Он не позвонил. Он написал. И не «я рядом», а «прости». Но для Кости, который двадцать три года молчал, это было всё равно что крик.
– И что ты? – спросила она.
– Ничего. Пока не ответила. Не знаю, что писать.
– Не торопись. Ответишь, когда будешь готова.
Света кивнула. Потом вдруг улыбнулась. Первый раз за эти два дня. Улыбка была слабая, осторожная, как первый подснежник сквозь корку льда. Но настоящая.
Та самая чашка
Нина Васильевна пробыла у дочери неделю. Помогла собрать вещи Игоря, за которыми тот пришел. Забирал молча, не глядя в глаза, в четверг вечером. Помогла отмыть квартиру. Сварила борщ, который Света ела три дня и каждый раз говорила: «Мам, он вкуснее, чем в детстве». Хотя рецепт не менялся тридцать лет.
В последний вечер они сидели на кухне. За окном темнело. Света листала что-то в телефоне. Нина Васильевна мыла посуду.
– Мам, – сказала Света, не отрываясь от экрана.
– М?
– Папа звонил. Сегодня. Мы разговаривали сорок минут.
– И как?
– Странно. Он плакал. Я не ожидала.
– Мужчины тоже плачут, Свет. Просто обычно не при свидетелях.
– Он сказал, что жалеет. Что каждый день жалеет. Что Лариса от него ушла через два года, и с тех пор он один.
– Ну вот, – Нина Васильевна повесила полотенце на крючок. – Круг замкнулся.
– Ты его простила?
– Давно.
– Правда?
Нина Васильевна села напротив дочери. Посмотрела ей в глаза.

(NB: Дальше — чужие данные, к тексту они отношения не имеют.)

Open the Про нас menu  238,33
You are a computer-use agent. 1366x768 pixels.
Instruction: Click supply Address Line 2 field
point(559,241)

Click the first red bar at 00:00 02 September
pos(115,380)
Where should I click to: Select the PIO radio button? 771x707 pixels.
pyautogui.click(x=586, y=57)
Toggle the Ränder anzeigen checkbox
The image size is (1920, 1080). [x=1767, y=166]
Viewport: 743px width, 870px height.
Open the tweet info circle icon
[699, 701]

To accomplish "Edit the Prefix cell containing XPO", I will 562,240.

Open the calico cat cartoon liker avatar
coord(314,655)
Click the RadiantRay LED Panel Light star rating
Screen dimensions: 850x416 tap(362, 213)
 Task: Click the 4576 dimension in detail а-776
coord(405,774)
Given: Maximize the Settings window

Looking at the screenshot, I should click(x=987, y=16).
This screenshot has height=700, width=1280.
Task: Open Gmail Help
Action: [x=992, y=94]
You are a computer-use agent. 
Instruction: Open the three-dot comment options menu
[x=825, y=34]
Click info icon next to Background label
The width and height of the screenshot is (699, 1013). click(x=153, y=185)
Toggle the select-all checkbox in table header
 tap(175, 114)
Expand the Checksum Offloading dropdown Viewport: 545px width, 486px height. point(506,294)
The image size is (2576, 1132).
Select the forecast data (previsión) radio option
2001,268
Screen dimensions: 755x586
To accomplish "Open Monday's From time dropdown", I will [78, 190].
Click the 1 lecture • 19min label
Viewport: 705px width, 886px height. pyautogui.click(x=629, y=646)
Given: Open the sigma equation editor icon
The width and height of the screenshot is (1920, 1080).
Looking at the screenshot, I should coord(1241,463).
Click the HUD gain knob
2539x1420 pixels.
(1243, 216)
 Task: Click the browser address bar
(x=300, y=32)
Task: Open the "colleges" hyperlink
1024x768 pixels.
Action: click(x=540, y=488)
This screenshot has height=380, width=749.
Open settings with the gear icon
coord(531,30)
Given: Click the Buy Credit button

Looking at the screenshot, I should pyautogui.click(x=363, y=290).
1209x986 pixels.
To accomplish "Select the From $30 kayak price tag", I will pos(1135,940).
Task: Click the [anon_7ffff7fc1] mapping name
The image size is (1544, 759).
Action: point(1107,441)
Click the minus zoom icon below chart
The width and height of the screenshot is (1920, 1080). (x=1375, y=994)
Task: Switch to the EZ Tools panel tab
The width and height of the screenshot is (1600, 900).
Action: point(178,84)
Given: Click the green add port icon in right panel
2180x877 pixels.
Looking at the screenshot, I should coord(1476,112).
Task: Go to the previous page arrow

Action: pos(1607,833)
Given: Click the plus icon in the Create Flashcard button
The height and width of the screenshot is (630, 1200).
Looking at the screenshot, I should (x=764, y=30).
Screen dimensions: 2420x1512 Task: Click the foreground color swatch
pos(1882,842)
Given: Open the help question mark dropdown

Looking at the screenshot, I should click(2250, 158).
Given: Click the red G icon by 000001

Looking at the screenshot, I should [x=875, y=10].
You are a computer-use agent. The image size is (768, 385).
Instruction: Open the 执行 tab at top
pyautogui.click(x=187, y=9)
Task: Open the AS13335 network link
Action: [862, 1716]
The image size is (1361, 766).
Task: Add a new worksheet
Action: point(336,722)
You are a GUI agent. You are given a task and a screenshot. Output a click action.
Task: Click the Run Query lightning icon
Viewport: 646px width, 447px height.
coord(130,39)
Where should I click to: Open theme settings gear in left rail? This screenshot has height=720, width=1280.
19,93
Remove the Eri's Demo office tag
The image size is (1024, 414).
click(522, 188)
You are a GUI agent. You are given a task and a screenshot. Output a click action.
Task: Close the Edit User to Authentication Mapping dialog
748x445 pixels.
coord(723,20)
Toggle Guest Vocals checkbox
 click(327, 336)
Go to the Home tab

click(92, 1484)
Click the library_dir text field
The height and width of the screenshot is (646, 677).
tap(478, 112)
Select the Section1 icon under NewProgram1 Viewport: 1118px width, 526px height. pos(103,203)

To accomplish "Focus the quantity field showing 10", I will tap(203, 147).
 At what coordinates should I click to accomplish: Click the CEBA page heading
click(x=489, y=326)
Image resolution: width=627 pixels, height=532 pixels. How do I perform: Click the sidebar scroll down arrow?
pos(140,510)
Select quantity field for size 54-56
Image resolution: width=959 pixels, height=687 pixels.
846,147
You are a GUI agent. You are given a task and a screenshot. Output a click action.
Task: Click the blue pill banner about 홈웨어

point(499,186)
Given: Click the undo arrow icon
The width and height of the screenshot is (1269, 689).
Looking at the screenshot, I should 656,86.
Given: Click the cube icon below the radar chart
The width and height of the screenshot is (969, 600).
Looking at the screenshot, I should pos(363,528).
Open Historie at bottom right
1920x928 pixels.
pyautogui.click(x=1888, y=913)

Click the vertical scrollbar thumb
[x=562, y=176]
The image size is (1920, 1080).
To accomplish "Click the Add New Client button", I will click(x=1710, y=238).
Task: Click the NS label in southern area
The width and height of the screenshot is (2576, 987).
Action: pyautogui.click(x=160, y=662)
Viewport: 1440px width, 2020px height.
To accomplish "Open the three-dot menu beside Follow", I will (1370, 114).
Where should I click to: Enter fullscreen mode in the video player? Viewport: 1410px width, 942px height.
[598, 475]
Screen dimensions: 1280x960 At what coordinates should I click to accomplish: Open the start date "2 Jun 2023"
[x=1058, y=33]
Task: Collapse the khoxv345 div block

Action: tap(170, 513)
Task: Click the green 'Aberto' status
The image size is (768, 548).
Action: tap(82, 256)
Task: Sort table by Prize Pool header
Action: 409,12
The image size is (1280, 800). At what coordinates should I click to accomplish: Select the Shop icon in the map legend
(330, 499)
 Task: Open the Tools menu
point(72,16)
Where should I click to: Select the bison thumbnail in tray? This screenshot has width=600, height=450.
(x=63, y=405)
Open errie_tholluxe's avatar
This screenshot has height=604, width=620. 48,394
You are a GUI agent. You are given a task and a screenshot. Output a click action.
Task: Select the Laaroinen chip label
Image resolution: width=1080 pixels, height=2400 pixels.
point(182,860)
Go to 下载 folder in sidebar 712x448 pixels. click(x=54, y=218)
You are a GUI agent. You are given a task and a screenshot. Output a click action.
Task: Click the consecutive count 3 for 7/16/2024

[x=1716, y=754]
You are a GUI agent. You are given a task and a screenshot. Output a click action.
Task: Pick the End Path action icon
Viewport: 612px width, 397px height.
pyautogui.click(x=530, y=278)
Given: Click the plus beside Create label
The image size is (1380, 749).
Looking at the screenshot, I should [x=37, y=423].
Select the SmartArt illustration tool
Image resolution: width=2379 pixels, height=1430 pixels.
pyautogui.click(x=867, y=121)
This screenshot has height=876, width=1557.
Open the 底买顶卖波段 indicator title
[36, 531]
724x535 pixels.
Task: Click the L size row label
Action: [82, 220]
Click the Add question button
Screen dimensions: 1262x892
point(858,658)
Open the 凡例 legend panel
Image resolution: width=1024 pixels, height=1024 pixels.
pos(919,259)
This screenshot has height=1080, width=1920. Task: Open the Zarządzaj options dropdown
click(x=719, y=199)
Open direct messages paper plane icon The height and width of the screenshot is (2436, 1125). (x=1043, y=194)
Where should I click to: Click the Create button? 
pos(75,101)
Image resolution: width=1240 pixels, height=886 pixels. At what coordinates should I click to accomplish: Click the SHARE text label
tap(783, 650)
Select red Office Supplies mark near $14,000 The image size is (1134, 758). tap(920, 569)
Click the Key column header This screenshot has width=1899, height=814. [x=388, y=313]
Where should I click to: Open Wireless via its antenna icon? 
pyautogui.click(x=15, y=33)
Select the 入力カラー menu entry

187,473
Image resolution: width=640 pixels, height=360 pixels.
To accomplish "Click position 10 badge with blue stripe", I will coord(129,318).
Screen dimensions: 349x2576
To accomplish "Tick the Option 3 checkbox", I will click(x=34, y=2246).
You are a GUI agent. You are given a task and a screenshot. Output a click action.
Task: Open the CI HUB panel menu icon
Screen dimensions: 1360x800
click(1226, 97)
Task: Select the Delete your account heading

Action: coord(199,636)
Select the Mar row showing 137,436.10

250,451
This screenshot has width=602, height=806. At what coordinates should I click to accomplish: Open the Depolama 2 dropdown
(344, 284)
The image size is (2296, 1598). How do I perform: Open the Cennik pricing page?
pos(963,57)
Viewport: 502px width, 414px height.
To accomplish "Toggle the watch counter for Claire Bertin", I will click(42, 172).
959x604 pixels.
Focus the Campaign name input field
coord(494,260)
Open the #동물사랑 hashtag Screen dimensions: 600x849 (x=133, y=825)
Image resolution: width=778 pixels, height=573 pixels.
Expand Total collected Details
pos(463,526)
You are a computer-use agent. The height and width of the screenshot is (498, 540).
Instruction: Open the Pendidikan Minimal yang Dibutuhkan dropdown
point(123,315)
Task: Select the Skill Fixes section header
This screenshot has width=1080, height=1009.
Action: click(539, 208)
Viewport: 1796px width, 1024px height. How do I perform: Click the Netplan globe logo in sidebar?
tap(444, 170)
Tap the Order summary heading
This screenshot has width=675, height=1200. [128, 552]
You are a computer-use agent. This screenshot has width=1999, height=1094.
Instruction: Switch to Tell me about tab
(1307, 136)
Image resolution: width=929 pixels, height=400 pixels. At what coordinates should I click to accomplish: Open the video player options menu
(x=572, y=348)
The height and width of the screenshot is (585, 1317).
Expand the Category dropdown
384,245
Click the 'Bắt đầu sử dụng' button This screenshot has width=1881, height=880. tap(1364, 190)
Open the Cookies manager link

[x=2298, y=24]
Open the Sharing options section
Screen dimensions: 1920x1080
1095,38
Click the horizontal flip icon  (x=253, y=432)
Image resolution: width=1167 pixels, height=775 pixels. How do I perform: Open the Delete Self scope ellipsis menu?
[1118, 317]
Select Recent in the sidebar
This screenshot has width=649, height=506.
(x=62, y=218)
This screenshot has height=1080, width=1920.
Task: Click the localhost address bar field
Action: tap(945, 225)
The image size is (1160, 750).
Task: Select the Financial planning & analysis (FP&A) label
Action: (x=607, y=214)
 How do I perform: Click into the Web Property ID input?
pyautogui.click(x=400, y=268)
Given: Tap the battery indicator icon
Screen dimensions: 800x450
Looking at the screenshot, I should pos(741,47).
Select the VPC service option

– Правда. Не потому, что он этого заслужил. А потому, что я устала нести. Обида, Светка, она тяжёлая. Как чемодан с кирпичами. Сначала терпишь, потом привыкаешь, а потом понимаешь, что без него идти легче. Вот я и поставила.
Света отложила телефон.
– Мам, а эта твоя чашка с трещиной, которую ты никогда не выбрасываешь...
– Что?
– Зачем ты её хранишь? Она же старая, страшная, пить из неё неудобно.
Нина Васильевна усмехнулась.
– Мне когда-то одна женщина на вокзале сказала: «Не верь трещине».
– Что это значит?
– Я тридцать лет думала, что это значит: игнорируй. Делай вид, что всё нормально. Терпи.
– А на самом деле?
– А на самом деле это значит: трещина, это ещё не конец. Чашка треснула. Но чай я из неё пью каждый день. И он всё такой же горячий.
Света смотрела на мать. Молча. Потом протянула руку через стол и сжала её ладонь.
Никто ничего не сказал. Потому что иногда тишина говорит громче слов.
Домой
Поезд обратно шёл ночью. Нина Васильевна лежала на верхней полке (нижних не было, сезон) и смотрела в темноту. Вагон покачивался, стучали колёса, где-то храпел мужчина с нижней боковой, и всё это было до того привычным, до того знакомым, что казалось, она никуда не уезжала.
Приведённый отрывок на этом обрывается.